▶ _PAGE EXCERPT_:
▼

The dirty truth about Due Diligence in China

| April 6, 2015

 

 

As a follow-up to my previous article titled The Mirage of Due Diligence in China, I thought it would be helpful to list some of the keys to effective Due Diligence in China.

There are hundreds or articles and books on the subject and there is no indication that a “cookie-cutter” method exists, rather, it is important to consider that common sense is the key ingredient.

 

Whether you are in the process of acquiring a company, forming a partnership or looking for a vendor / partner to manufacture your product, the basics are the same. The only thing that changes is the portion of the DD exercise you will focus on.

 

The old saying that Anything can happen in China certainly applies when it comes to understanding the hidden side of this often “dirty business”.

 

China does not have a monopoly on byzantine accounting standards or opaque regulatory systems but this is a major factor to be sure and should not be taken lightly.

It is also important to bear in mind that anything and everything can be faked in China. I have seen fake licenses, fake University Degrees, fake tax coupons, fake Identification Cards, fake cars, even fake eggs…   (I never managed to understand the economic justification for a fake egg…)

 

There are a few obvious rules to be followed:

 

  1. Insure you have a Mandarin speaking, trusted associate to help you with all transactions. Make sure this person is someone you know and not related in any way to local officials or targeted business partners.

 

  1. Insure the company your are dealing with is legitimate.

 

  • Ask for a business license. This is common in China and should not trigger any adverse reaction from the company, unless they have something to hide. This will allow you to ferret out potential middle men who may pose as a legitimate business.

▲

▶ _EXCERPTED RECORDS_:
▼

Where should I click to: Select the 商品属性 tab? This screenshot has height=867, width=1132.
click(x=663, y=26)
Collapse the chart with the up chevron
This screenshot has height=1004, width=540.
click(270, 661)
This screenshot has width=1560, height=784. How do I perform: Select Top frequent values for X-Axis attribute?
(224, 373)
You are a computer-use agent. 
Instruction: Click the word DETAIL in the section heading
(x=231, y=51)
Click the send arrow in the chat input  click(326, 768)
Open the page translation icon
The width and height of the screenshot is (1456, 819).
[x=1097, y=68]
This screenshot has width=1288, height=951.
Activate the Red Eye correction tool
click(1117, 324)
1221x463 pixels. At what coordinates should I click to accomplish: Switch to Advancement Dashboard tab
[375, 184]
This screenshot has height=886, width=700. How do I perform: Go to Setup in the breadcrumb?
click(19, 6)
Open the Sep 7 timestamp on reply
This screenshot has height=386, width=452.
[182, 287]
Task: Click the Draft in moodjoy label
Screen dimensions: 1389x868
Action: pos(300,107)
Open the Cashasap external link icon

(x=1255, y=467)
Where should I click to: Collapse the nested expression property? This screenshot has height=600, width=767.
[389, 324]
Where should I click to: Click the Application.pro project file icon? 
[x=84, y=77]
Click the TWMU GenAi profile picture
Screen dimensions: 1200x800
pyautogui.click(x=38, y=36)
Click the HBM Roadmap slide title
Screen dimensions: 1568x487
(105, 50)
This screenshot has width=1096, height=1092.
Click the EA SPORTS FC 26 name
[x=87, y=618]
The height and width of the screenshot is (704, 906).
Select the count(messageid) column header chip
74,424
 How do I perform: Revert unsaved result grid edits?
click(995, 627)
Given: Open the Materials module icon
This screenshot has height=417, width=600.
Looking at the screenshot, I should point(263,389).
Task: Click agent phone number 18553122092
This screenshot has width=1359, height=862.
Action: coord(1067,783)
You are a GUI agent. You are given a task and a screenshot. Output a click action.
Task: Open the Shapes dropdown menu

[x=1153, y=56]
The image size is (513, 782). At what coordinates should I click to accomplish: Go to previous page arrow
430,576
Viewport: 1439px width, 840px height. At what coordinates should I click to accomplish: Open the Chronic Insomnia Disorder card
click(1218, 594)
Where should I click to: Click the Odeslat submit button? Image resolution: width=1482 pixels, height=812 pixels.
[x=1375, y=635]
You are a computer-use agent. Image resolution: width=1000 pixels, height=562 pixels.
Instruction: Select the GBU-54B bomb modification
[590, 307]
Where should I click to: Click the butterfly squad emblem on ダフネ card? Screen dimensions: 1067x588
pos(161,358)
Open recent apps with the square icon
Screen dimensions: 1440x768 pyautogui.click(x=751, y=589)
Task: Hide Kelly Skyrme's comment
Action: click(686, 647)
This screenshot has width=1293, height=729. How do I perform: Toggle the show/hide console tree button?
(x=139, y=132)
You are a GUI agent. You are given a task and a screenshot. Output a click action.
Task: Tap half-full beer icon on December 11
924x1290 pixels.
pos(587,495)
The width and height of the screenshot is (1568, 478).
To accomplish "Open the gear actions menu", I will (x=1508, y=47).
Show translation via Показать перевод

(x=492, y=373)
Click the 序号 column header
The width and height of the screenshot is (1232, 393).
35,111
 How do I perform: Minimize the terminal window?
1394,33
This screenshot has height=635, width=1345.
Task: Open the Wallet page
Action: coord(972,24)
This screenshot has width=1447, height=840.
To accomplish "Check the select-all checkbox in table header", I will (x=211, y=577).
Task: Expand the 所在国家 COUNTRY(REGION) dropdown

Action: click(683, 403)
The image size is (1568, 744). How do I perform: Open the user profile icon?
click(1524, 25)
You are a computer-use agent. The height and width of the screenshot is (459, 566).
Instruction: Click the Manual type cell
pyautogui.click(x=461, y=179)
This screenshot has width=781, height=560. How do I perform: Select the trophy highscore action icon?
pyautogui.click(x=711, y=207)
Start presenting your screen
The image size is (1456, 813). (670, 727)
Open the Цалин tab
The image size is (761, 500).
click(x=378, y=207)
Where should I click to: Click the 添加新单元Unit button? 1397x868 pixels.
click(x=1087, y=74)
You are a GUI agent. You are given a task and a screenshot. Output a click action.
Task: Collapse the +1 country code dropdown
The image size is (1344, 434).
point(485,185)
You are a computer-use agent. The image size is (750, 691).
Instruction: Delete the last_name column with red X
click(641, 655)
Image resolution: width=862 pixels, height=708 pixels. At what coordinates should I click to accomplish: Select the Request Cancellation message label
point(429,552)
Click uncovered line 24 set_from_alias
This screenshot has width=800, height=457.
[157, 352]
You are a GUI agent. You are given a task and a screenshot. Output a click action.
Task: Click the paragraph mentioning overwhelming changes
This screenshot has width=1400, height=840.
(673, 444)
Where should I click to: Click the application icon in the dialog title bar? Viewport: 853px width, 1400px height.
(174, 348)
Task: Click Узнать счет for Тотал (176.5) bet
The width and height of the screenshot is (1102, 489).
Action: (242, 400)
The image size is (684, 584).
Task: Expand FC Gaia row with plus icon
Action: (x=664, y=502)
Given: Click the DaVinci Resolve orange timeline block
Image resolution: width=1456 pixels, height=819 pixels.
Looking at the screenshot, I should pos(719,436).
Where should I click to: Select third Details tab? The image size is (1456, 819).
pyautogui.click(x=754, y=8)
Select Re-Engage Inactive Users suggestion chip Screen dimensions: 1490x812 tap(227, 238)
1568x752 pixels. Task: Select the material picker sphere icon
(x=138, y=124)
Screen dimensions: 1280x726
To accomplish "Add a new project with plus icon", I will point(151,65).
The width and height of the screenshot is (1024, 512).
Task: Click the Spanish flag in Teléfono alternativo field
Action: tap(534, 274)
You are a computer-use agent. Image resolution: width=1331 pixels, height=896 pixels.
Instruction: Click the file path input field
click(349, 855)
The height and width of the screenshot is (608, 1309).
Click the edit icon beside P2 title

▲

▶ _EXERCISE DETAILS_: Carry on the article about due diligence in China, starting right after its last sentence.

▶ _THE ANSWER_:
  • Compare the company’s Chinese and English websites to detect any anomalies

 

  • Pay particular attention to the scope of the company as listed on its business license. An accounting firm cannot be in a position to offer precision instruments…

 

  • Pay an initial visit for innocuous reasons. This point is likely the most difficult and unsettling aspect of initial due diligence. You should arrive mid-afternoon for the visit and come back the next morning to complete the visit so that it covers two days. It is harder to maintain a “show” for consecutive days.

 

  • It is widely known that companies will put on a show for visitors, going as far as changing the name on the front sign, bringing in temp workers to spruce up the perceived capacity, borrow raw materials to increase stocks. I have actually been in situations where the entire organization was fake, down to the person posing as the factory owner.

 

  • Given how involved such a “set-up” really is, it is very difficult to replicate it repeatedly and accurately, therefore, repeated visits are required, particularly if something does not seem right on the first visit. Although facing a complete fake is rare, dressing up a factory for a visit is common, in fact it is automatic. When I ran my factories in China, we would always prepare for a visit and try to place our best foot forward. This can be as innocuous as cleaning up the factory and insuring that workers are wearing protective clothing, all the way to repainting old machinery to make it look new, borrow machinery that maybe required for the visitor’s job, staff up the laboratory that is usually unused, bring in additional workers to increase the ranks and project a capability that may not exist, etc.

 

  • Be prepared with questions that will allow you to deduce the actual capability and capacity of a company. Someone selling 5 million widgets a month, requiring the equivalent of 1000 workers will not be in a position to justify doing so with 100 workers. If they do, it implies the use of an elaborate sub-contracting operation and this will multiply your risks exponentially.

 

  1. Ask for a list of current and past customers and suppliers. Once you have the list, contact them and ask for their feedback. Speak to more than one person, particularly if you were given a contact name… collusion or some sort of Quid Pro Quo could be at play between the plant and the contact person.

 

 

Any reluctance or refusal with the initial points should be regarded as a major red flag and should lead you to walk away immediately.

 

 

Once the initial due diligence is completed, it is time to address more specific issues.

 

Before we identify these important points, it is necessary to understand there are no Anti-Trust laws in China or in Hong Kong. As a result, industry associations are free to collude on any subject. It is common practice for industry associations to allocate customers amongst themselves, compare and negotiate quoted prices to induce customers to chose one or the other vendor and in many cases, help prop-up an ailing friendly competitor.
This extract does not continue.